STACEY W. COTTON, Bankruptcy Judge.

Before the court are cross-motions for summary judgment. Plaintiff seeks to avoid and recover preferential transfers in the amount of $141,812.69. This matter is a core proceeding pursuant to 28 U.S.C. § 157(b)(2)(F). The court will grant defendant’s motion and deny plaintiffs motion.

FACTS

On May 25, 1990, T.B. Home Sewing Enterprises, Inc. filed for bankruptcy protection under Chapter 11. The case was converted to Chapter 7 on November 19, 1990, and plaintiff, Richard D. Ellenberg, was appointed as the Chapter 7 trustee. Prior to its Chapter 11 petition, debtor purchased fashion paint on several occasions from defendant Tulip Production Polymeries, Inc.

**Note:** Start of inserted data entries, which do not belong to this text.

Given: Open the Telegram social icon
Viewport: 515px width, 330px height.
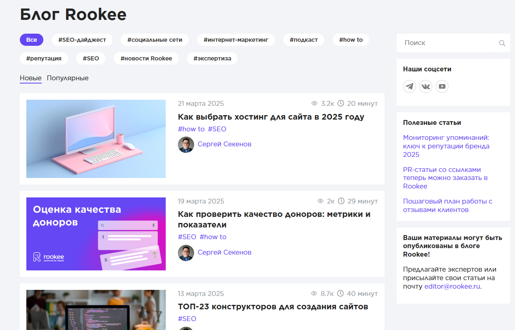Looking at the screenshot, I should [x=410, y=86].
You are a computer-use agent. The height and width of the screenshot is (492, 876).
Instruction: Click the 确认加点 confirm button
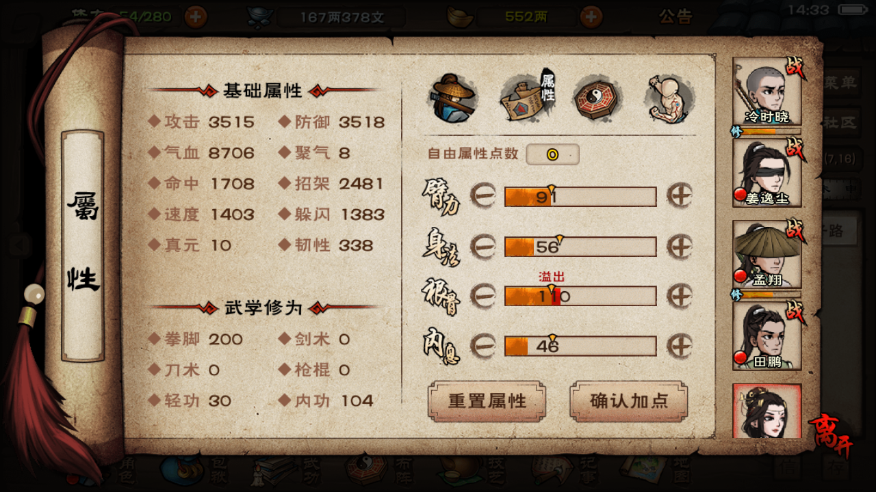628,401
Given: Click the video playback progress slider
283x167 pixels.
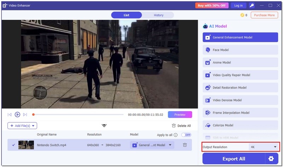Looking at the screenshot, I should pos(78,115).
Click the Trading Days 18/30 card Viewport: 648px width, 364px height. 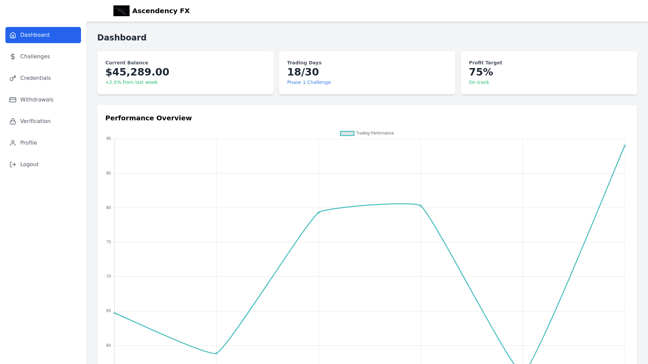tap(367, 73)
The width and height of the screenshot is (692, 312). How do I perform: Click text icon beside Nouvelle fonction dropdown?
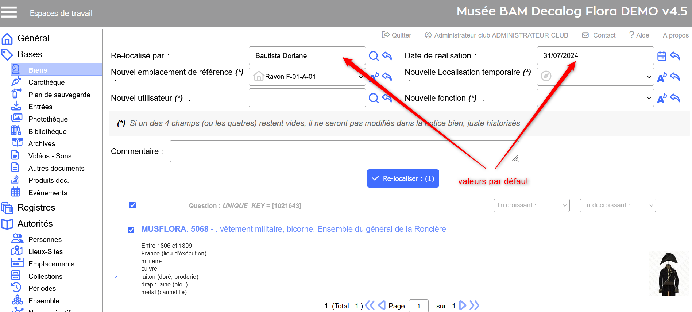(662, 99)
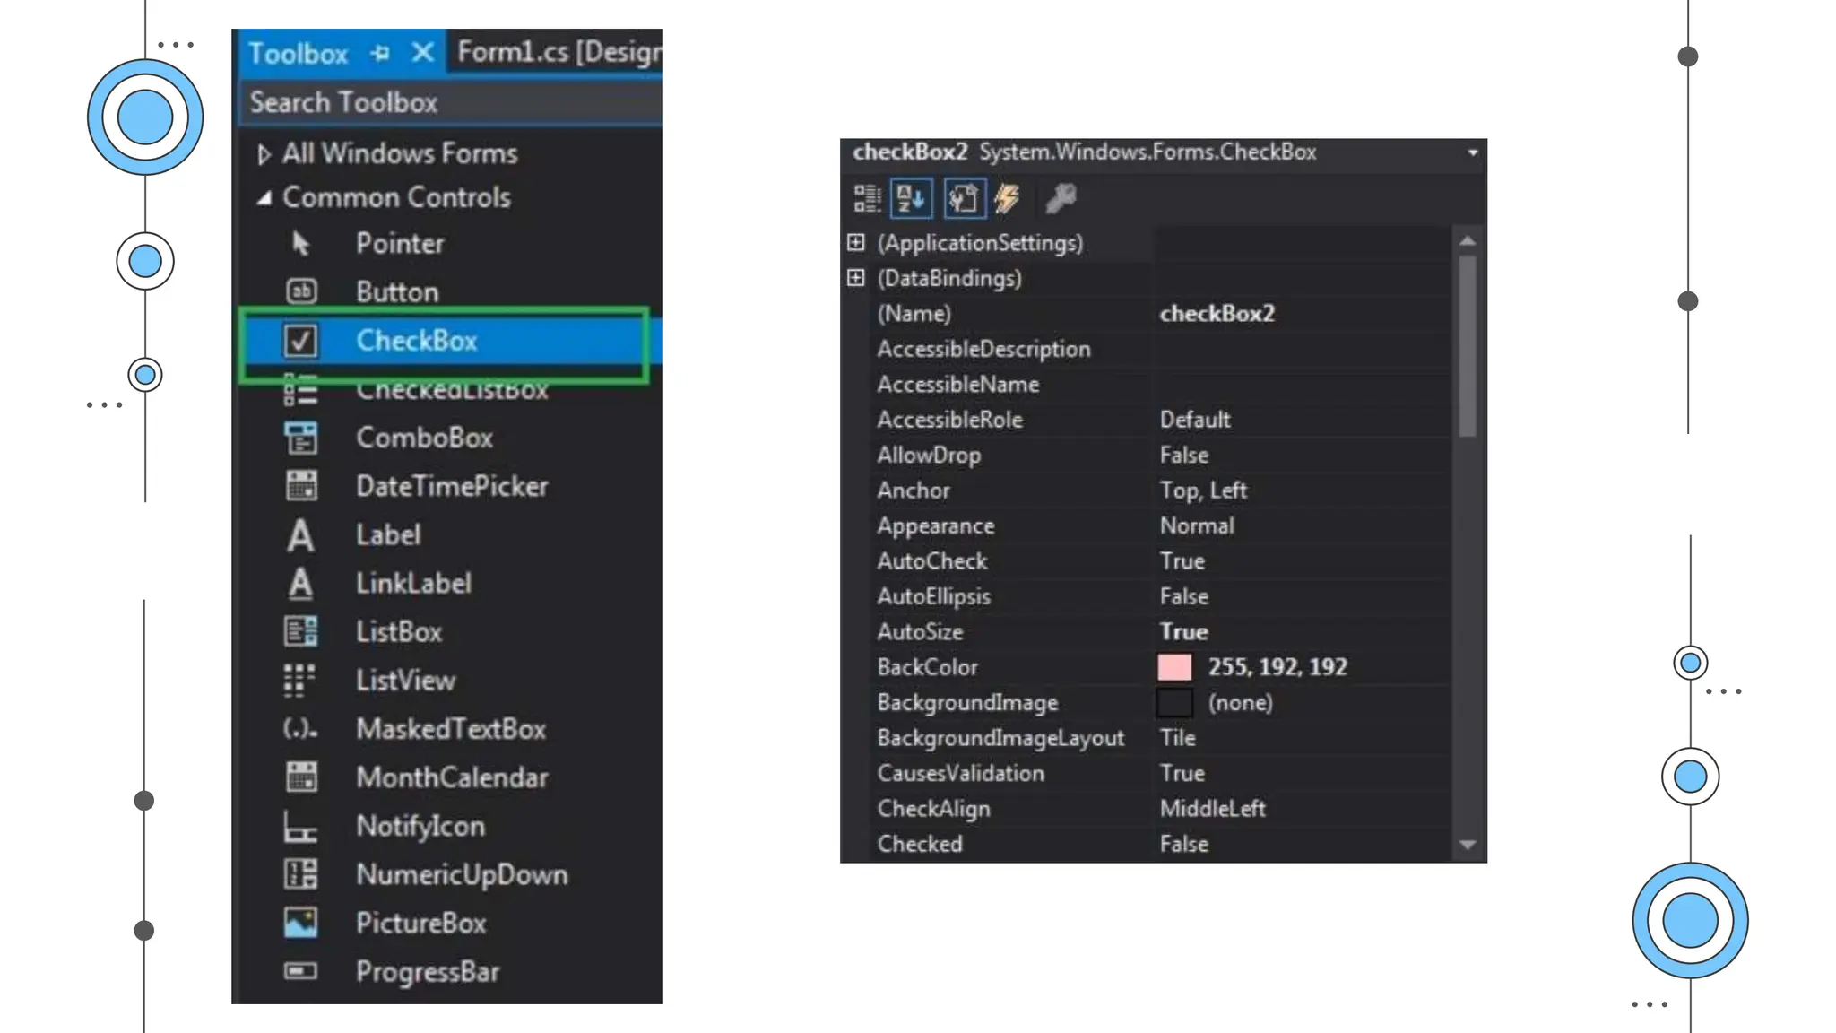Viewport: 1836px width, 1033px height.
Task: Switch to the Form1.cs [Design] tab
Action: point(558,52)
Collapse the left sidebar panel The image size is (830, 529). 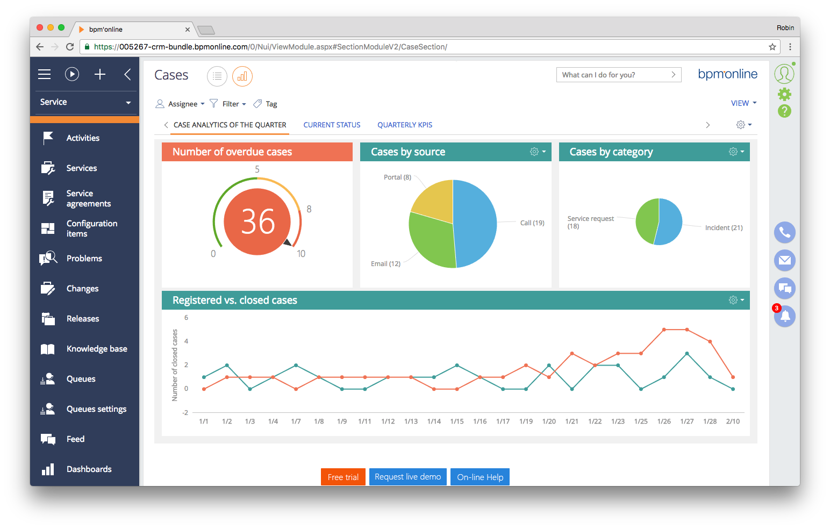coord(127,74)
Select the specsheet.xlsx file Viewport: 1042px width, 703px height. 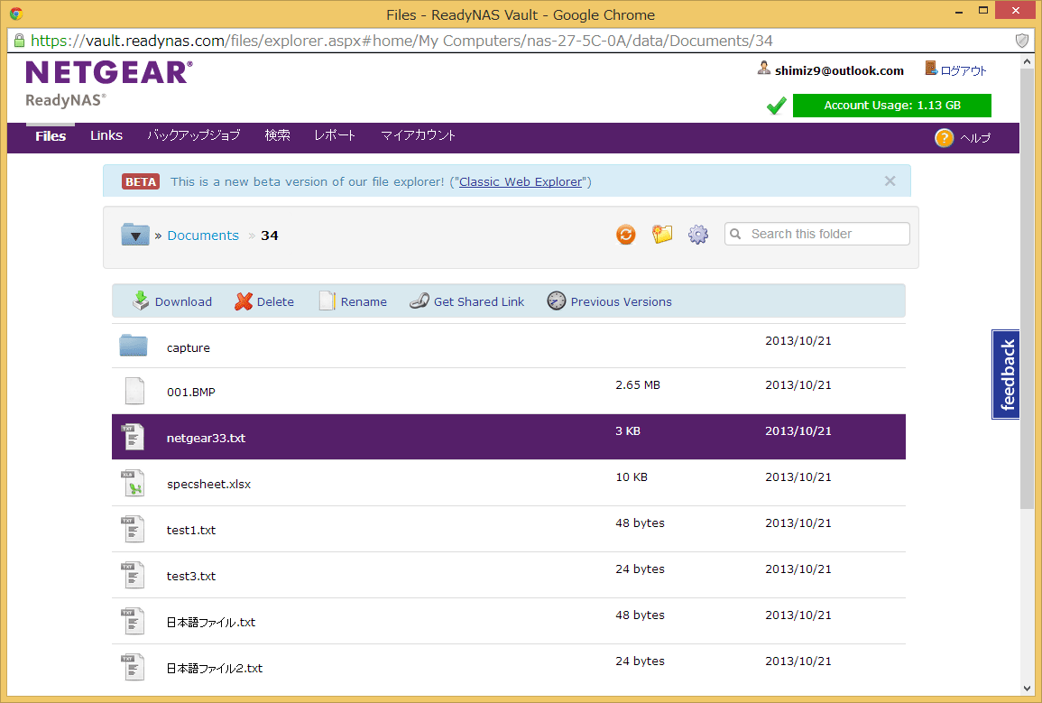[x=208, y=484]
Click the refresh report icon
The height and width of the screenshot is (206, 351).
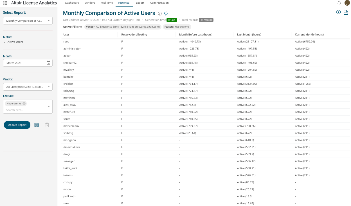pos(166,14)
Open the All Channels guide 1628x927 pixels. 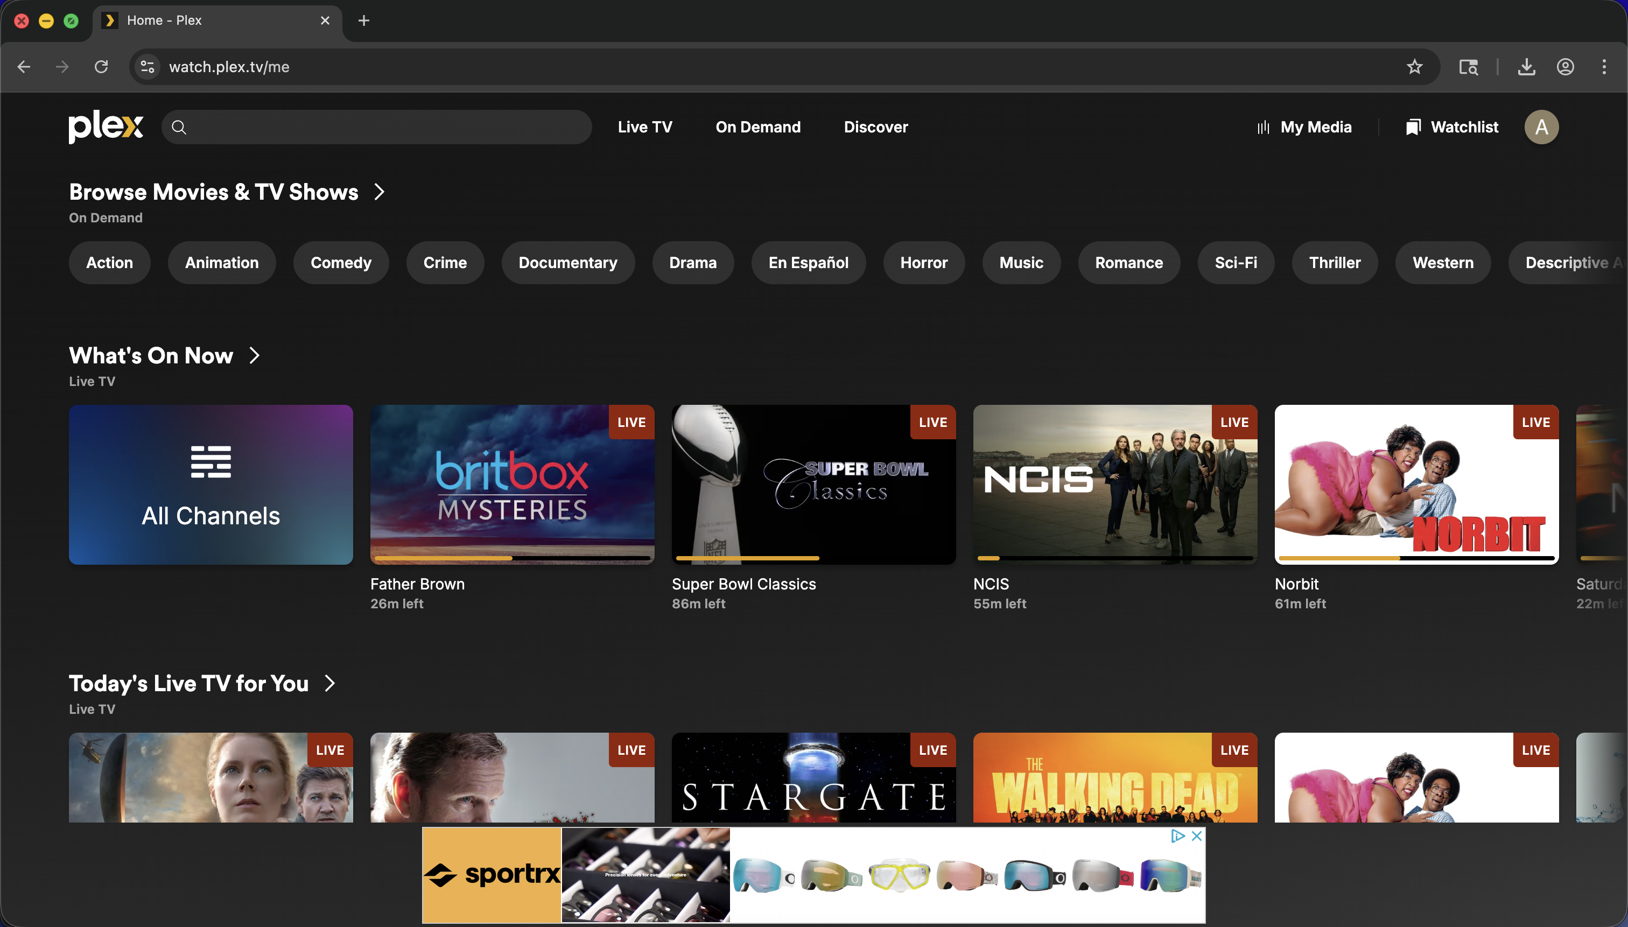tap(211, 485)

Defendant issued invoices to debtor with credit terms of 60 days as follows:

INVOICE NUMBER INVOICE DATE INVOICE AMOUNT
143750 12/06/89 8,346.24
143752 12/06/89 $ 6,568.80
143921 12/07/89 $ 9,004.00
143922 12/07/89 $15,644.94
143923 12/07/89 9,359.28
144531 12/11/89 $44,422.40
144862 12/12/89 $10,260.00
144863 12/12/89 $ 6,636.00
144865 12/12/89 9,162.72
145025 12/13/89 $ 76.75
145662 12/15/89 $ 357.86
146611 12/19/89 $ 1,172.40

(Defendant’s Statement of Facts, ¶ 2-4).

Debtor’s check number 10680 in the sum of $48,923.26 in payment of invoice numbers 143750, 143752, 143921, 143922, and 143923 was paid by debtor’s bank on March 8, 1990. Debtor’s check number 10681 in the sum of $44,422.40 in payment of invoice number 144531 was paid by debtor’s bank on March 14, 1990. Debtor’s check number 10683 in the sum of $27,665.73 in payment of invoice numbers 144862, 144863, 144865, 145025, 145662, and 146611 was paid by debtor’s bank on March 22, 1990. Debtor also transferred check number 011329 dated April 27, 1990 to defendant. This was for a C.O.D. purchase and was paid by debtor’s bank on May 1, 1990.

The four payments by debtor to defendant totalled $141,812.69.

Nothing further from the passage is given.